# [TASK TO CARRY OUT]
Could you repeat every record below exactly, leaving out the pictures?

::::::::::

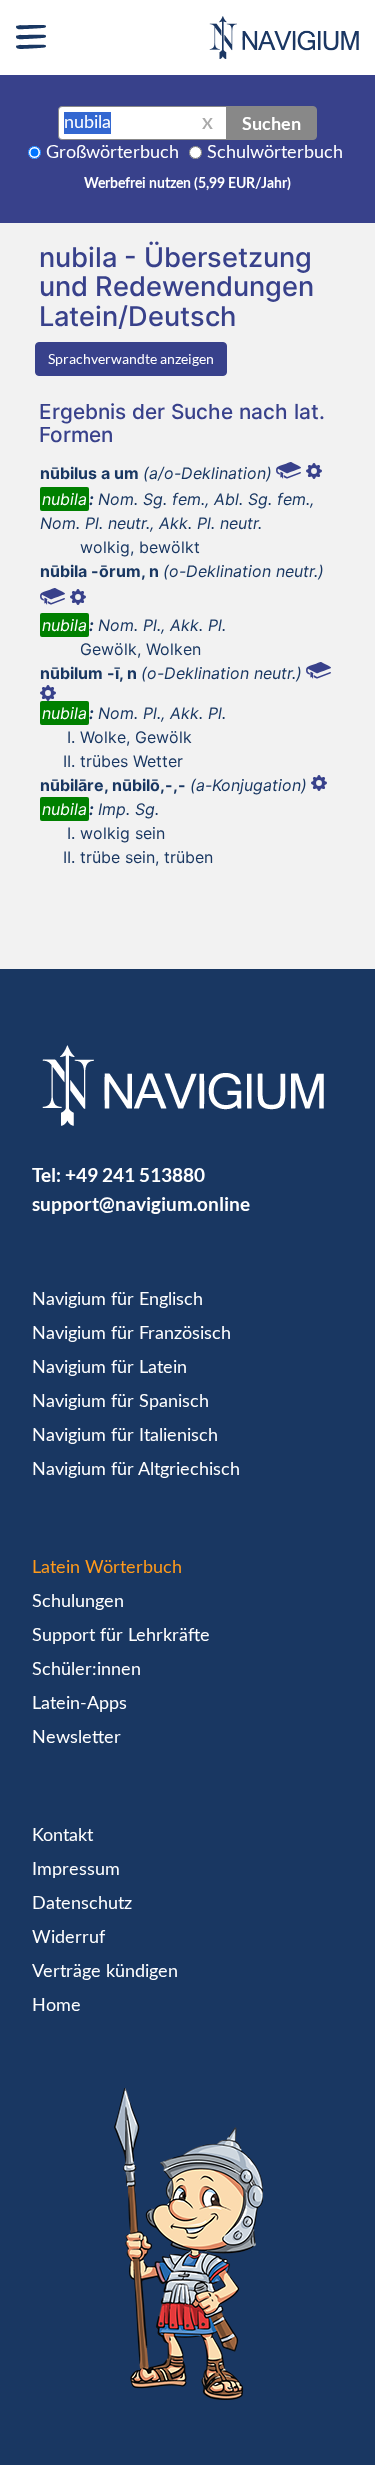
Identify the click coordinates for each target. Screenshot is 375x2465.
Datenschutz (82, 1904)
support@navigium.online (141, 1203)
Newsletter (76, 1738)
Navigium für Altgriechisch (136, 1470)
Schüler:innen (86, 1670)
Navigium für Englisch (117, 1300)
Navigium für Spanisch (120, 1402)
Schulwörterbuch (275, 153)
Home (56, 2006)
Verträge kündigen (105, 1972)
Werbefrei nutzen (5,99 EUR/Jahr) (187, 184)
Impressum (76, 1870)
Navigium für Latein (109, 1368)
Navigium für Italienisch (125, 1436)
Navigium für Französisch (131, 1334)
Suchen (271, 123)
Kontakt (62, 1836)
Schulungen (78, 1602)
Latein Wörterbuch (107, 1568)
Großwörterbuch (112, 153)
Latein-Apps (79, 1704)
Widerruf (68, 1938)
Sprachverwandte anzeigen (131, 358)
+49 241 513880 (135, 1174)
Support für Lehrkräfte (121, 1636)
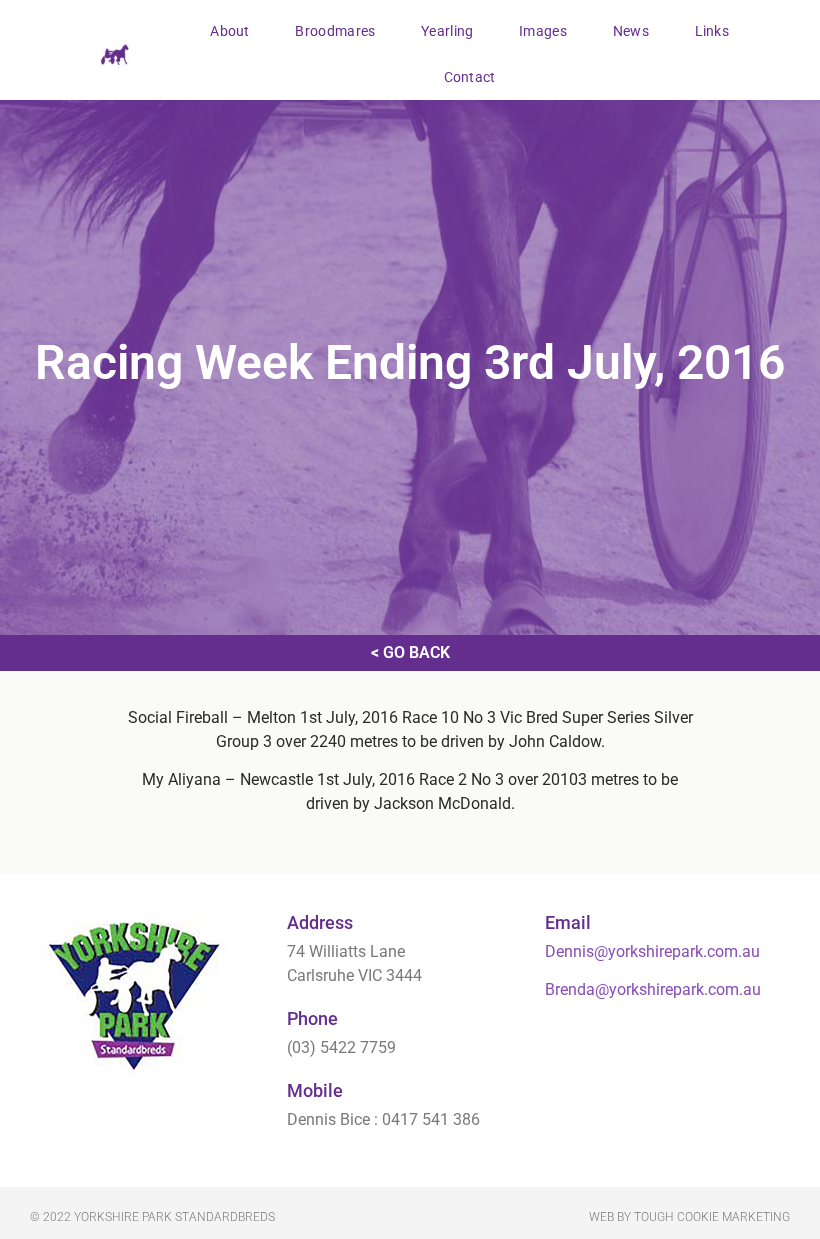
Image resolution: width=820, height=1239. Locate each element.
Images (543, 31)
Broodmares (335, 31)
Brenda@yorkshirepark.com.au (653, 989)
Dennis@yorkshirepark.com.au (652, 951)
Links (712, 31)
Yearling (447, 31)
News (631, 31)
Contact (470, 77)
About (230, 31)
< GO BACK (410, 652)
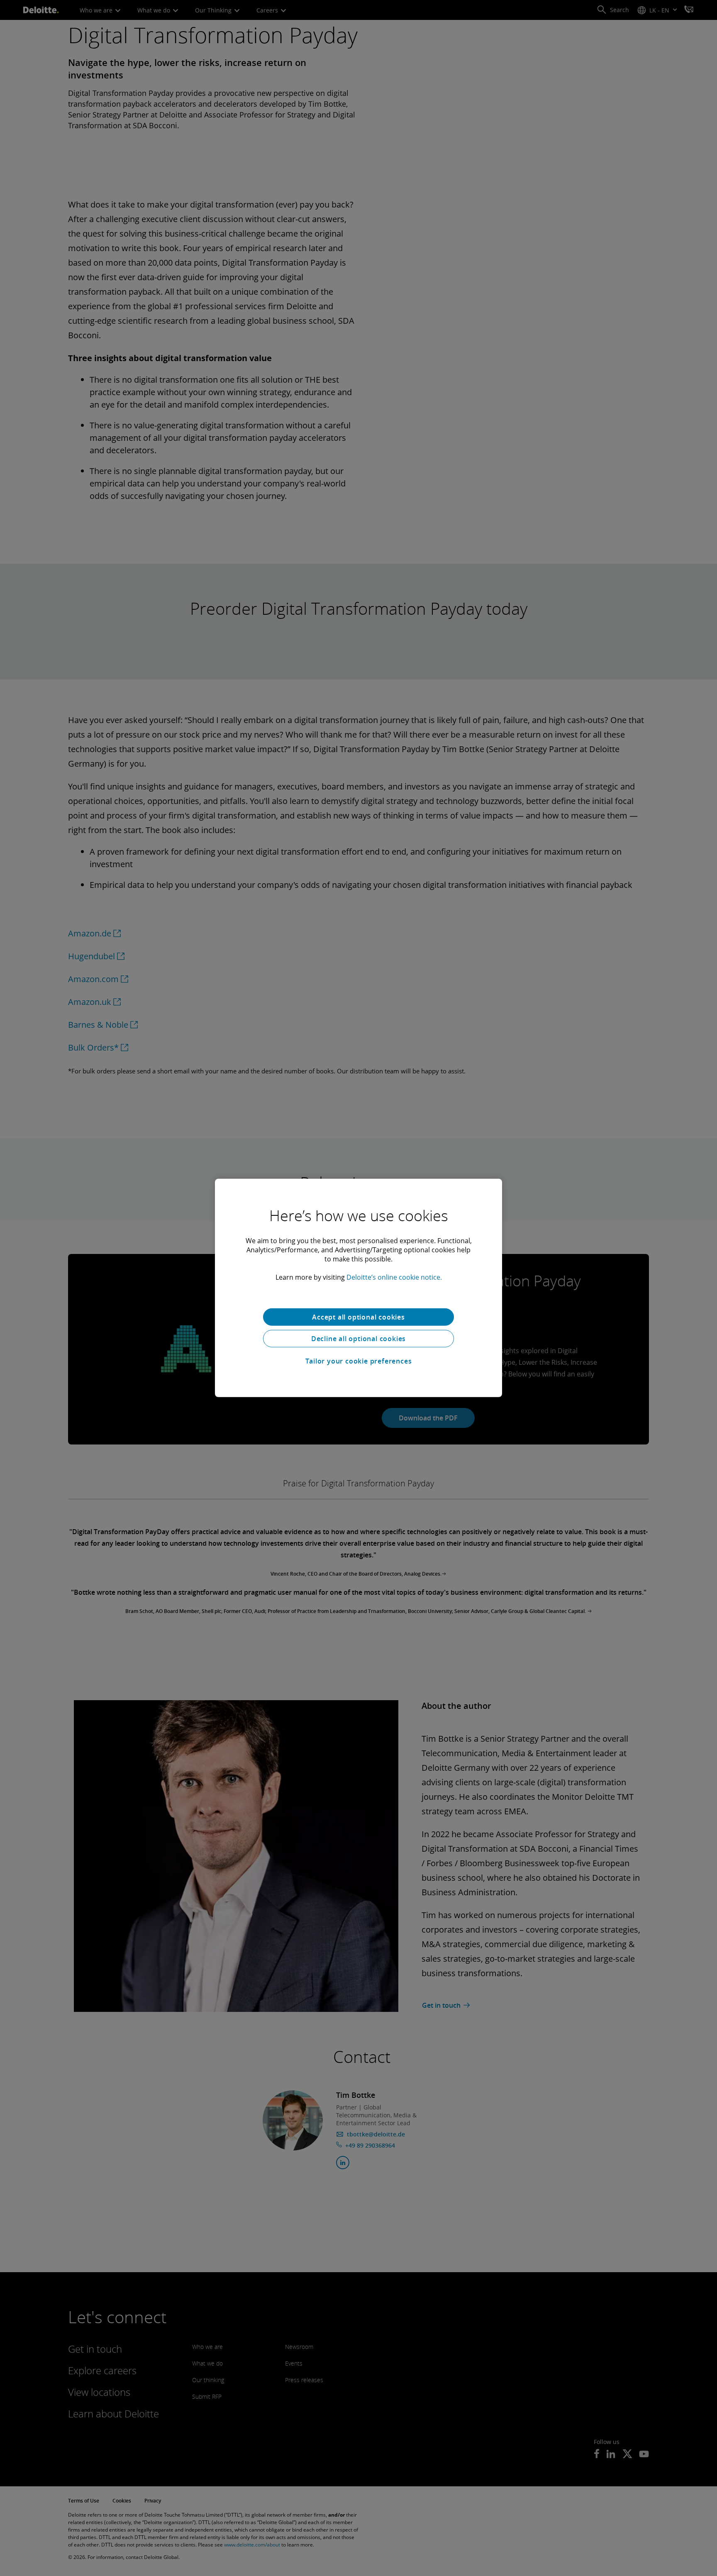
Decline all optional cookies (358, 1338)
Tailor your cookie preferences (358, 1361)
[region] (358, 1288)
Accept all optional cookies (358, 1317)
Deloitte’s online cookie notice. (394, 1277)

::::::::::

# [WRITTEN SOLUTION]
Identify the click coordinates for each target. Screenshot is 375x2465.
Datenschutz (82, 1904)
support@navigium.online (141, 1203)
Newsletter (76, 1738)
Navigium für Altgriechisch (136, 1470)
Schüler:innen (86, 1670)
Navigium für Englisch (117, 1300)
Navigium für Spanisch (120, 1402)
Schulwörterbuch (275, 153)
Home (56, 2006)
Verträge kündigen (105, 1972)
Werbefrei nutzen (5,99 EUR/Jahr) (187, 184)
Impressum (76, 1870)
Navigium für Latein (109, 1368)
Navigium für Italienisch (125, 1436)
Navigium für Französisch (131, 1334)
Suchen (271, 123)
Kontakt (62, 1836)
Schulungen (78, 1602)
Latein Wörterbuch (107, 1568)
Großwörterbuch (112, 153)
Latein-Apps (79, 1704)
Widerruf (68, 1938)
Sprachverwandte anzeigen (131, 358)
+49 241 513880 (135, 1174)
Support für Lehrkräfte (121, 1636)
Image resolution: width=820, height=1239. Locate each element.
Images (543, 31)
Broodmares (335, 31)
Brenda@yorkshirepark.com.au (653, 989)
Dennis@yorkshirepark.com.au (652, 951)
Links (712, 31)
Yearling (447, 31)
News (631, 31)
Contact (470, 77)
About (230, 31)
< GO BACK (410, 652)
Decline all optional cookies (358, 1338)
Tailor your cookie preferences (358, 1361)
[region] (358, 1288)
Accept all optional cookies (358, 1317)
Deloitte’s online cookie notice. (394, 1277)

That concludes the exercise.